Almost every week we read of companies being fined for fraud, bribery or corruption, fines that are often to the tune of hundreds of millions of dollars. Such fines either by local or international regulators almost seem too big to comprehend. However, while there is outrage for a few days, it soon appears that the company carries on with business as usual.
This begs the question, what can be done to encourage companies to proactively address and mitigate the risks of fraud, bribery and corruption? How can we as a business community encourage companies to strive for ethical growth?
If companies fail to proactively address fraud, bribery and corruption, they will not only face a backlash from shareholders, but they will also face a compliance landscape that is ever more robust. They will struggle to catch up
In Asia, with our financial markets in various states of maturity, this raises several challenges but it also presents opportunities for our region to take the global lead when it comes to ethical growth.
EY’s global research and the client work we conduct across the Asia Pacific region suggest that one of the reasons companies are not making more headway towards ethical growth is compliance fatigue. There is a feeling that there are so many regulations, existing and new, that achieving full compliance appears impossible.
Many companies have worked hard on compliance improvements during the last few years and have achieved easy gains and quick wins, yet they are now finding it hard to make further progress.

Data listing:
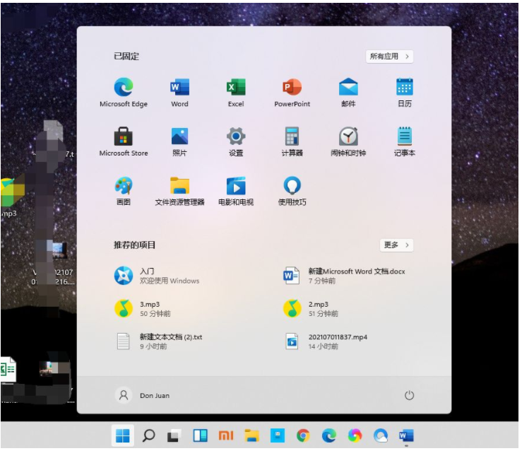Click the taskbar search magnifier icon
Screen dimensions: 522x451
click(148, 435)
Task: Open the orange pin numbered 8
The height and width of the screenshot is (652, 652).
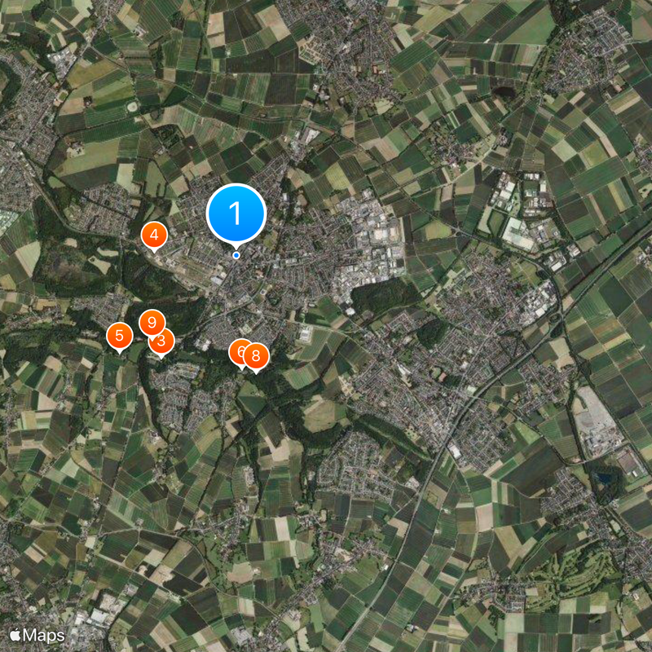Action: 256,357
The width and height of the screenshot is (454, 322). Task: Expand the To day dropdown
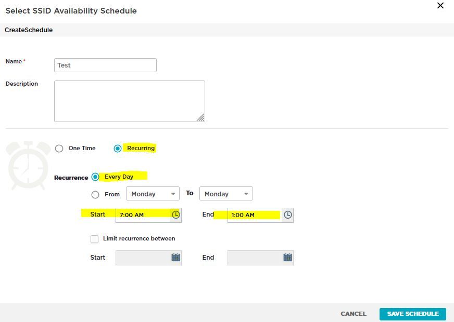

Tasks:
(a) In the article on corporate fraud and compliance, what does EY's research point to as one reason companies are not making more headway toward ethical growth?
(b) Rewrite the paragraph beginning "Almost every week we read" from the article on corporate fraud and compliance as a shorter paragraph that keeps its main facts.
(c) Carry on writing the article on corporate fraud and compliance from its last sentence.

The results:
(a) Compliance fatigue.

(b) Companies are fined almost weekly for fraud, bribery or corruption, often by hundreds of millions of dollars, amounts that seem too big to comprehend. Yet after a few days of outrage, the company usually carries on with business as usual.

(c)
But as EY’s 13th Global Fraud Survey shows, executives know a problem exists when it comes to fraud, bribery and corruption. Forty per cent of executives said they consider bribery and corruption to be widespread. Respondents also described a business environment of pervasive corruption in many countries.
Yet despite knowing that bribery and corruption is widespread and seeing businesses face some of the biggest enforcement actions under the US Foreign Corruption Practices Act (FCPA), many companies are still not increasing their efforts to drive ethical growth.
The need to reinforce a commitment to ethical growth, particularly in Asia, is more important now than ever before. As Asia continues to play an increasing role in global financial markets, companies within the region, and particularly those operating in China, need to demonstrate they are committed to ethical growth to help reinforce overall business confidence.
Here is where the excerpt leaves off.